The press-assisted fusion scheme greatly reduces the amount of HVJ-E required in mitochondrial replacement techniques

Abstract

Abstract Background Mitochondrial replacement techniques (MRTs) afford pathogenic mitochondria carried women an opportunity to have related disease-free offspring with a genetic link. Among the fusion methods, HVJ-E-induced fusion has been considered the most promising method for MRTs clinical translation. Although HVJ-E has been confirmed to have no RNA activity, a decrease in blastocyst quality was observed in several MRTs studies with HVJ-E-induced fusion scheme. Nevertheless, HVJ-E has not been proven to be a single factor affecting embryonic development in MRTs. Safety has been the biggest obstacle for its clinical application. Methods Pronuclear transfer (PNT) was performed on mouse zygotes and human abnormal zygotes (3PN,1PN) with the traditional HVJ-E-induced fusion (original HVJ-E) and press-assisted HVJ-E-induced fusion (1%HVJ-E). Fusion rates and residual amount of HVJ-E (the relative HVJ-E fluorescence intensity) in reconstructed mouse and human zygotes were assessed.
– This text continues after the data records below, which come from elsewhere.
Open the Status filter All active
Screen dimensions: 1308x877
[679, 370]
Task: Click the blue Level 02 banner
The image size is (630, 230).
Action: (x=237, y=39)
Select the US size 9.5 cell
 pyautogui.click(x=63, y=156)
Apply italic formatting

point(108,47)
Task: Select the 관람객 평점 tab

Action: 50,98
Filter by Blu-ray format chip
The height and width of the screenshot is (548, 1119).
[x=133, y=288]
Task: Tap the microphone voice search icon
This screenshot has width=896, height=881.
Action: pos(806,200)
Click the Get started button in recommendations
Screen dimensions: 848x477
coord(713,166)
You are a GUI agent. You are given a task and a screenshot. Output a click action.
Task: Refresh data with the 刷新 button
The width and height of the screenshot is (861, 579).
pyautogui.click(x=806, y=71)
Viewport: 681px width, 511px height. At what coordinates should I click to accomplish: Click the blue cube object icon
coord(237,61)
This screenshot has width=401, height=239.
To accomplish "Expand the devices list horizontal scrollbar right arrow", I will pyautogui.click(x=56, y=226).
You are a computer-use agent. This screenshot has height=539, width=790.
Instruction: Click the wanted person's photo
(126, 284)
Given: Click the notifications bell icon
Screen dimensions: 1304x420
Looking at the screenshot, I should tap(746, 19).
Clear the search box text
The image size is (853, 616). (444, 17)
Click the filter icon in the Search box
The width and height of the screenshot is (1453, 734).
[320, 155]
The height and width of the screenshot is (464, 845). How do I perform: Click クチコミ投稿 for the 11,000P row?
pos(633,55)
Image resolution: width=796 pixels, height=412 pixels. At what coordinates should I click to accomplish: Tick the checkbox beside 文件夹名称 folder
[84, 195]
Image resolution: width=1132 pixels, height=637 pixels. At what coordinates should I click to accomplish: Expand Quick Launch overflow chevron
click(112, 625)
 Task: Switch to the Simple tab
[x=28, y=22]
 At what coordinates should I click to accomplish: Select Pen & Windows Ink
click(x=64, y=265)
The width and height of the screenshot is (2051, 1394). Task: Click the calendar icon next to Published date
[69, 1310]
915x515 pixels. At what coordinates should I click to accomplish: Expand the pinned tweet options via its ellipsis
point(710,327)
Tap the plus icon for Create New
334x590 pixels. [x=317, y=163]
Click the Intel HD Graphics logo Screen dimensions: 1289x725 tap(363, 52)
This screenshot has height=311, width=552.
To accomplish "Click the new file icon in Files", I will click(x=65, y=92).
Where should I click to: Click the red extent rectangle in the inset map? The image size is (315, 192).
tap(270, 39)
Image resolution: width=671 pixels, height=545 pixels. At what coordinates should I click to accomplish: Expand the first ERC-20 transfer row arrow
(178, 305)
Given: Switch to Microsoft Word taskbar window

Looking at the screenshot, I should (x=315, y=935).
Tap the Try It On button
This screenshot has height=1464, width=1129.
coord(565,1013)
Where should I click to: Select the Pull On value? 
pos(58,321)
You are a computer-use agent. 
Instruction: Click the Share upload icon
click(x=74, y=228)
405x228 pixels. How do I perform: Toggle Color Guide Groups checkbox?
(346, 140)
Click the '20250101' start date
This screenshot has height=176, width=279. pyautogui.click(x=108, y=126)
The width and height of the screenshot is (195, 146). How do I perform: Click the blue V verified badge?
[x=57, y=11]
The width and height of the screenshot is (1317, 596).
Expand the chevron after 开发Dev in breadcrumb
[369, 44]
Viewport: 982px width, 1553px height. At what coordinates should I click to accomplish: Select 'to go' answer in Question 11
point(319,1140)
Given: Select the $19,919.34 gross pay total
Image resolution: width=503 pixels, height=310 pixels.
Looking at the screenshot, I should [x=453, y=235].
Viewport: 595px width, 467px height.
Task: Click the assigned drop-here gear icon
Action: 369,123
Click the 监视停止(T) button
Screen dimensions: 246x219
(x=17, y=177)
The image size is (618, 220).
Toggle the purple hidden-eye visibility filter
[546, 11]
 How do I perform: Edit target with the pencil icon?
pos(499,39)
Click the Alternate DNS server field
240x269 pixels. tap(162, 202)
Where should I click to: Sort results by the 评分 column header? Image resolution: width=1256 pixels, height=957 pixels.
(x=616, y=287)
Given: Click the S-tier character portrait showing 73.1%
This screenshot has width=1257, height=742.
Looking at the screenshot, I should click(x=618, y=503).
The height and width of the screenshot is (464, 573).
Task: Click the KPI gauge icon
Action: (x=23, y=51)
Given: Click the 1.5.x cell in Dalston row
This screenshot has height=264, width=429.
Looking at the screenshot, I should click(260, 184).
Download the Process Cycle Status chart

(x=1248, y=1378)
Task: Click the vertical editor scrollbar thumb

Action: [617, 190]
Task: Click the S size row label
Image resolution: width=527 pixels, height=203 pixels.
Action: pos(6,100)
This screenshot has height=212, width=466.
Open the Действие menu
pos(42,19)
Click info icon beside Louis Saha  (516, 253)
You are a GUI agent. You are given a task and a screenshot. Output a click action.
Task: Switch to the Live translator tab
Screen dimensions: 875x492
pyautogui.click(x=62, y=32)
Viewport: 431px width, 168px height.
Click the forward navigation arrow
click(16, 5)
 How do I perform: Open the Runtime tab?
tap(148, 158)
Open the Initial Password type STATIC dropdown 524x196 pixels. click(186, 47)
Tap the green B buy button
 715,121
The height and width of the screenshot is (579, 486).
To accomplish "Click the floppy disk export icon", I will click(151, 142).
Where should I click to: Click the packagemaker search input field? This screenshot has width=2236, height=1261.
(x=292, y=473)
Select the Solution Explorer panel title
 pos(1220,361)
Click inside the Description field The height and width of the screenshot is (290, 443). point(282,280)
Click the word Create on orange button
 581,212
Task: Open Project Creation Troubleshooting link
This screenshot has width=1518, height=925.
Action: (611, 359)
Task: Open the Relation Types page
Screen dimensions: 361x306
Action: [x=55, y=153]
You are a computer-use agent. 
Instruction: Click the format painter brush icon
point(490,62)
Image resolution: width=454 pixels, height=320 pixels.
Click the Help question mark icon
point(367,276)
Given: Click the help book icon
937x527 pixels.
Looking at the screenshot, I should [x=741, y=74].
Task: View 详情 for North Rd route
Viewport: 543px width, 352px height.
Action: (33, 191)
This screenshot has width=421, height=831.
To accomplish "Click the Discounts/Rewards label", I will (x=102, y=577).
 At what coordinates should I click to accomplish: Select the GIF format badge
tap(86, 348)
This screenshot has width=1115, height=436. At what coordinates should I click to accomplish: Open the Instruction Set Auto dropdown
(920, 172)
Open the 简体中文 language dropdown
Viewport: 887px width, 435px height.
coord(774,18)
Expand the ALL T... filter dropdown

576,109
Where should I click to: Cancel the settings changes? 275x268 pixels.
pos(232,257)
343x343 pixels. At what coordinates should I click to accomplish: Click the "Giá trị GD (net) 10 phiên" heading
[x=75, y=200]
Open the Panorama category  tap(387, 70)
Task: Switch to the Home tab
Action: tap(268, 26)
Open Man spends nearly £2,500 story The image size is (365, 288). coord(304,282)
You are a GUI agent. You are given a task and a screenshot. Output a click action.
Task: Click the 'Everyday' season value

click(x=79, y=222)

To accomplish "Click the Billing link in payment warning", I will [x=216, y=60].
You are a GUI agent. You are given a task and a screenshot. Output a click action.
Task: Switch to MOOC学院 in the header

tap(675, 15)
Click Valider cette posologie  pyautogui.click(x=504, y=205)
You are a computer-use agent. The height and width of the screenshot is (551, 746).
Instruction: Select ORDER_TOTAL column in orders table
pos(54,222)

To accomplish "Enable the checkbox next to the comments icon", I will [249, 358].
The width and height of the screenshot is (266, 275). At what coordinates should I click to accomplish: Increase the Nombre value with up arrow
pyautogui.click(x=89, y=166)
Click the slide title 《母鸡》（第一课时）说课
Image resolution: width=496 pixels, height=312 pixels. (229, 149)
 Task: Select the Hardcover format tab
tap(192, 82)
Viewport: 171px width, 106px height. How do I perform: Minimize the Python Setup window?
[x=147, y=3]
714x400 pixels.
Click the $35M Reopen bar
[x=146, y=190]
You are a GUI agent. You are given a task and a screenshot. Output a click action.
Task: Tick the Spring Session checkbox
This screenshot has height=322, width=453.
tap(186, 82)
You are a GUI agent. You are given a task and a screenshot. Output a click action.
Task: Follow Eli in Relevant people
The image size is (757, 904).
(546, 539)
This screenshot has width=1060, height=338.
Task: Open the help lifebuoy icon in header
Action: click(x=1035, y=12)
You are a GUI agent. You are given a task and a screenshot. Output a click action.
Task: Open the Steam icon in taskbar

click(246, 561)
Cleavage rate, blastocyst formation rate, intracellular ROS levels and double-stranded DNA breaks (γH2A.X) of reconstructed mouse zygotes in traditional fusion and press-assisted fusion groups were assessed. Results No significant differences were observed in the fusion rates of the press-assisted fusion and traditional fusion group in mouse zygotes and human 3PN/1PN zygote. The relative HVJ-E fluorescence intensity of the press-assisted fusion group was greatly lower than traditional fusion group in mouse and human. The relative ROS fluorescence intensity and the γH2A.X loci of the press-assisted fusion group were lower than that in the traditional group. The blastocyst formation rates in the press-assisted fusion were higher than hat in the traditional fusion group. Conclusions In this study, we proved high concentration of HVJ-E used in traditional HVJ-E fusion scheme is an independent factor affecting embryonic development in MRTs, which might be caused by enhanced DNA damage due to increased ROS levels in reconstructed embryos. In order to minimize the amount of HVJ-E attached to the reconstructed zygotes without reducing the fusion efficiency in MRTs, we designed a new scheme for HVJ-E-induced fusion: the press-assisted fusion, which is beneficial to decrease the adverse factors affecting embryo development in MRTs.